When I heard the premise of Caminar–a novel-in-verse about a boy living during Guatemala’s civil war–I knew I was in for something special. Add this to the fact that Skila Brown is a fellow Candlewick author, and I was psyched to see this one show up in my mailbox. Reading Caminar was an emotionally rich experience, and I’m so excited for other readers to discover it. Here are a few of my reasons to read Caminar:
1. Poetry in Motion
Although I enjoy poetry, I’d never read a novel in verse so I didn’t know what to expect. Holy cow, was I impressed. Brown’s writing is powerful, and the verse feels like the perfect vehicle to convey all the hope and fear and sadness and confusion in Carlos’s story. There are so many beautiful and heartbreaking lines I want to share, but I’m holding back because getting to experience them firsthand is way better.
Although Chopán is not a real place, Brown makes it come alive on the page and uses this village as a way to share the very real experiences of Guatemalan villagers during this tumultuous time. I loved getting to see a little of Carlos’s life, his friends, his family, and how their lives all intersected.
I didn’t know much about Guatemala outside of the fact that it’s a Central American country. Learning about the political turmoil was fascinating, and getting to see its side effects on people like Carlos was heartbreaking. A necessary book for anyone interested in international struggles, no matter what your age.
What a phenomenal narrator. Again, not having read a novel in verse, I wasn’t sure how I’d connect with the protagonist, but Carlos comes alive on the page and it’s so easy to see his development through the book. He’s a thoughtful, dynamic character whom younger readers will easily relate to. Partway through the book, I realized that the poetic narration was so much a part of Carlos’s character–it felt like such a natural way to convey his thoughts in terms of image and rhythm and format. It was another cool way to discover an engaging protagonist.
5. Being a Boy, Being a Man
There’s a theme throughout about what it means to be a boy and what it means to be a man. Carlos is caught between the two as he tries to understand his place among his fellow villagers, the rebels, and the army. Even though most readers won’t be dealing with a situation that intense, I think a lot of young people will be able to relate to Carlos’s struggle with what it means to grow up, especially with so many expectations and pressures on their shoulders.
6. Old Stories and Ways
Although Caminar is set in the recent past, I loved getting a glimpse of how Carlos and his village were still connected to pre-colonial ways of life. Carlos learned about nahuales (a kind of spirit animal that appears when boys become men) from Santiago Luc, the oldest man in Chopán. I loved getting a glimpse at how kids like Carlos play soccer and hear about these old traditions. Similarly people from other villages speak languages other than Guatemela’s official language of Spanish, a nice reminder that the country’s history is so long and so varied.
7. Someone to Walk With
Miguel, Ana, Hector, and Paco are other children affected by the war and whom Carlos meets while journeying to his grandmother’s village.They added so many wonderful layers to the story–grief and anger of their own, but also hope and levity. I know that readers will grow just as attached to them as I was.
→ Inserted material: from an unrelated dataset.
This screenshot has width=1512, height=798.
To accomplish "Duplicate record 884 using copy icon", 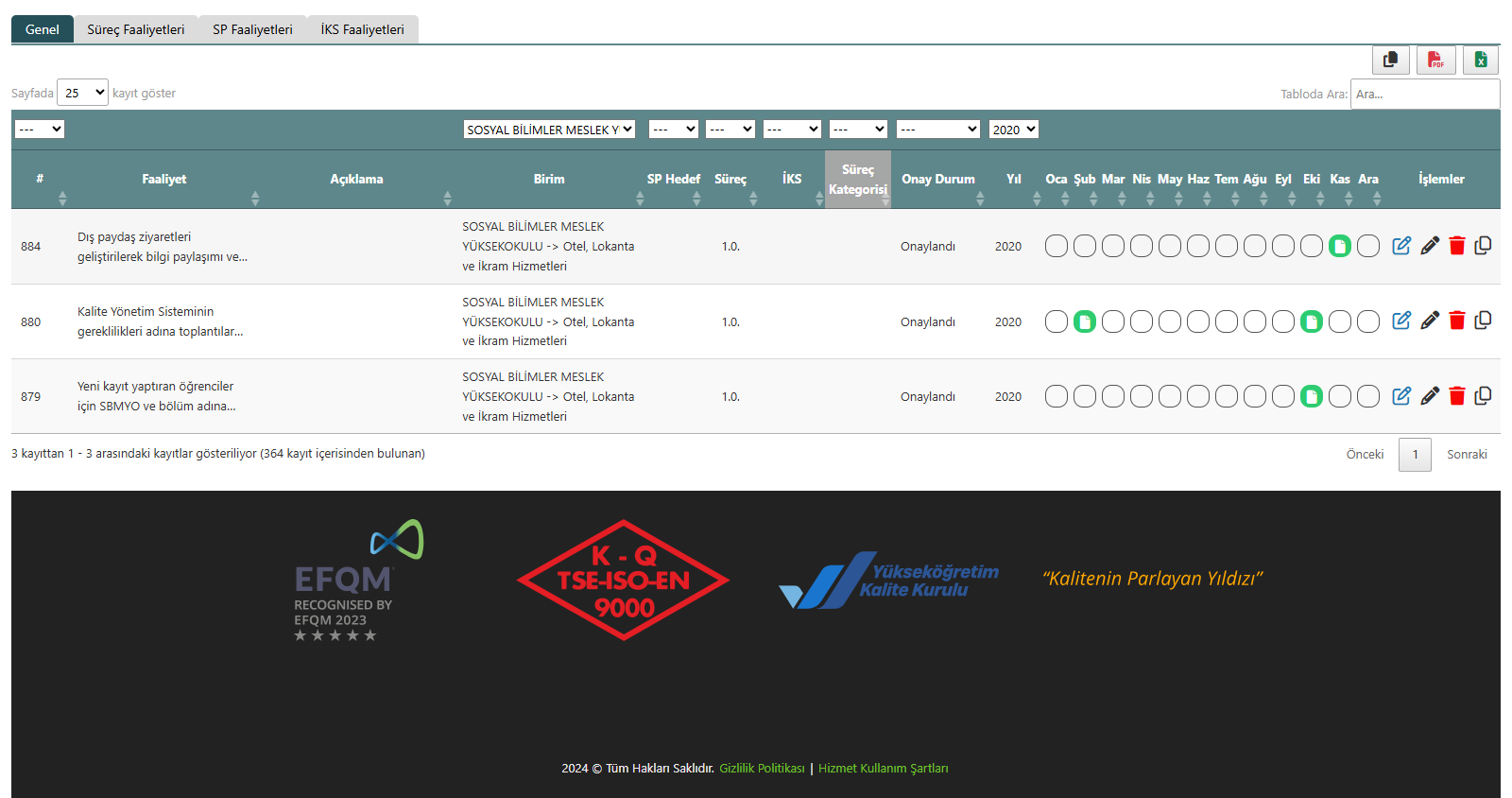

8. The Complications of War
Brown doesn’t shy away from the complex nature of the Guatemalan conflict. Soliders and rebels are all presented as real people, who can play soccer with the village boys and share a meal and also commit of horrifying war crimes. This is not a case of good vs. bad and wrong vs. right, and I love that readers get a glimpse of how complex and dangerous the situation was for Carlos and others just trying to survive.
9. On the Syllabus
There are some books that make me wish I was a teacher just so I could share it with a class. Caminar would be the perfect book for a middle school classroom. In addition to being a great book for general classroom discussions, teachers could use it to talk about Central American history and geography, introduce students to reading and writing poetry, and even get some Spanish vocabulary in there. I expect this book to be on a ton of school and library reading lists very soon.
10. Skila Brown
Skila is a fellow Candlewick author and such a lovely person. She was one of the first OneFours to read The Chance You Won’t Return and send me such kind thoughts about it–it made me feel way better about my book going out into the world. I was so excited to read Skila’s book, and holy cow did I want to write her a glowing email about her work. She’s such a thoughtful, passionate, talented person, and I know that she’s going to make a huge mark on the world of children’s literature.
Caminar is out now, so get your copy today!